The NPP-JVP, no matter how moderate the now try to appear, have not shown any inclination to work with other moderate parties. The TNA has always been engulfed by communal issues. The Independents and the SLFP consist of the politicians that you say you despise, that you yourself have called traitors and opportunists. On a different page however, you are asking the Opposition Leader to bring them into the fold. Do you see how your strategy will only serve to diminish the credibility of the Opposition? Is that conducive to gaining economic assistance?
You say there is no choice but to work with those that crashed the country, however, the fact is that working with them will only prolong the misery, this seems obvious now after almost 60 days of this new Government. Did you expect the SJB and Sajith Premadasa to walk into an impossible situation with their hands tied behind their backs by an SLPP Parliamentary majority and a constitutionally omnipotent President?
“Unless you find the strength to stand tall and make sacrifices, you cannot hope to succeed,” says Cooray while, in fact, Premadasa has sacrificed personal power and privilege on many dozens of occasions to stand tall and show that principles are worth more than positions.
You ask what Sajith Premadasa and the SJB’s plans are for attracting investment. Premadasa has articulated the economic policies of the SJB many times on national TV. However in specific response to yourself, one of the main drivers of attracting investment is through enhancing credibility and Premadasa has ensured that he remains a credible leader by not falling for political traps and by not trying to resuscitate a failed establishment.

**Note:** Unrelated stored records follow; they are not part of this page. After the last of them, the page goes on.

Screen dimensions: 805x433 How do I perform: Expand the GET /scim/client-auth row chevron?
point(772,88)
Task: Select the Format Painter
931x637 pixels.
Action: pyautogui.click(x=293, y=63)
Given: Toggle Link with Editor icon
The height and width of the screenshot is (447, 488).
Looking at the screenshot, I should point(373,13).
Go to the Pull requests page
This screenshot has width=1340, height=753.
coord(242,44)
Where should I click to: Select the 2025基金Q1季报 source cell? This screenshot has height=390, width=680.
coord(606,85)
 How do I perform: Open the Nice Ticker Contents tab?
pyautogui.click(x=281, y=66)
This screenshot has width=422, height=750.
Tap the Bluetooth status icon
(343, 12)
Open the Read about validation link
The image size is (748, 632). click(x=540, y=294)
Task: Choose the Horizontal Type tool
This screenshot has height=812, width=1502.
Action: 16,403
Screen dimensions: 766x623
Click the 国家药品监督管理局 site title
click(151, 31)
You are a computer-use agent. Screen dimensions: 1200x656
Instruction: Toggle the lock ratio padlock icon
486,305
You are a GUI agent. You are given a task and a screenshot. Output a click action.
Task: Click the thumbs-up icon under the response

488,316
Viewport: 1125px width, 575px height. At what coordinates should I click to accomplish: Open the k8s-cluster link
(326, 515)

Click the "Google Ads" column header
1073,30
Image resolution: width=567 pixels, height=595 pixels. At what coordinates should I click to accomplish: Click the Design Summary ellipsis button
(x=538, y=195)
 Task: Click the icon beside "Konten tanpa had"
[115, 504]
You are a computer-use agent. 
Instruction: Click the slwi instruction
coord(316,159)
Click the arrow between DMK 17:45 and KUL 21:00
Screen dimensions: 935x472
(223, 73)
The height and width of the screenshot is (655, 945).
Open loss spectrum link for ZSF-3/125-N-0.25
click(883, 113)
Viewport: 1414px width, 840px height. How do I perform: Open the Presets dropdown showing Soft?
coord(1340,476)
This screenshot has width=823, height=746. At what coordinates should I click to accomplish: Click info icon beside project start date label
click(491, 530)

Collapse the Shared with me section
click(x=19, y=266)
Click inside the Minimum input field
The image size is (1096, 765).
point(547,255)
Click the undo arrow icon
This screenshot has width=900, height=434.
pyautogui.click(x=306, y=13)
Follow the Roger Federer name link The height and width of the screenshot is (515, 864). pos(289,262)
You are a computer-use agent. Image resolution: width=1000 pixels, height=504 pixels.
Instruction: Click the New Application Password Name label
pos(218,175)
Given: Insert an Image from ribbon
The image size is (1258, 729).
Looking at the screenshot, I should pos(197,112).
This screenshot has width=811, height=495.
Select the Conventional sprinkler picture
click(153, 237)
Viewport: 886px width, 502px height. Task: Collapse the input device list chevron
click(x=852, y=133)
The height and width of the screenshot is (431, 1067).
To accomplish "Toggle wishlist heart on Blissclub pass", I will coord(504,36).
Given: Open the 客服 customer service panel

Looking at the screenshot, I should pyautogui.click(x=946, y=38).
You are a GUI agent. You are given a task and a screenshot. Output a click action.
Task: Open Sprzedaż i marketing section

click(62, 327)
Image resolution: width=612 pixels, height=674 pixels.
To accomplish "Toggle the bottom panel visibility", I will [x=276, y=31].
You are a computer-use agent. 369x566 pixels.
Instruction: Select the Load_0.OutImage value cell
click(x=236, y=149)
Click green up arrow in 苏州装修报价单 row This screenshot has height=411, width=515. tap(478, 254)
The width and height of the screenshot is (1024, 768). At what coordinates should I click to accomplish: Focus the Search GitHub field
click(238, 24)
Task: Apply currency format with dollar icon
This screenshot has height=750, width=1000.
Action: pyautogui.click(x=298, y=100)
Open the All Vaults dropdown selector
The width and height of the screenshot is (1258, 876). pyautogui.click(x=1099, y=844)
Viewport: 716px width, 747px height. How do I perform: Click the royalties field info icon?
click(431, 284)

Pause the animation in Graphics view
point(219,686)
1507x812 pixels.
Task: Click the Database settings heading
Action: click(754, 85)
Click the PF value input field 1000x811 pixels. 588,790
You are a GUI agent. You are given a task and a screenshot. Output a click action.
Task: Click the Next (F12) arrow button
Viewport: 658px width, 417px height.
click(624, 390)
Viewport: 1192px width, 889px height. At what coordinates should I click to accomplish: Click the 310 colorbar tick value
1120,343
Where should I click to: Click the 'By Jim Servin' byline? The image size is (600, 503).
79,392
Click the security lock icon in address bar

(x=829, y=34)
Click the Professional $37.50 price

Cooray has missed the point when he states, “You need to explain what you or a future Government led by you would do differently to change the culture of corruption and cronyism that keeps most serious and honest investors away and attracts those looking to pay commissions and make a fast buck.” The SJB has distanced itself from the culture of corruption and cronyism, which is precisely why it remains in the Opposition.
By not surrendering to political deals, by not falling for Rajapaksa traps and by standing on principle, instead of jumping at any opportunity to move in to the Prime Minister’s official residence, Premadasa has demonstrated to all that he is not “cut from the same cloth as every other cookie cutter politician”. It is time the corporate and financial elites such as Krishantha Cooray recognise this fact and formulate themselves around the Opposition Leader for the sake of the country.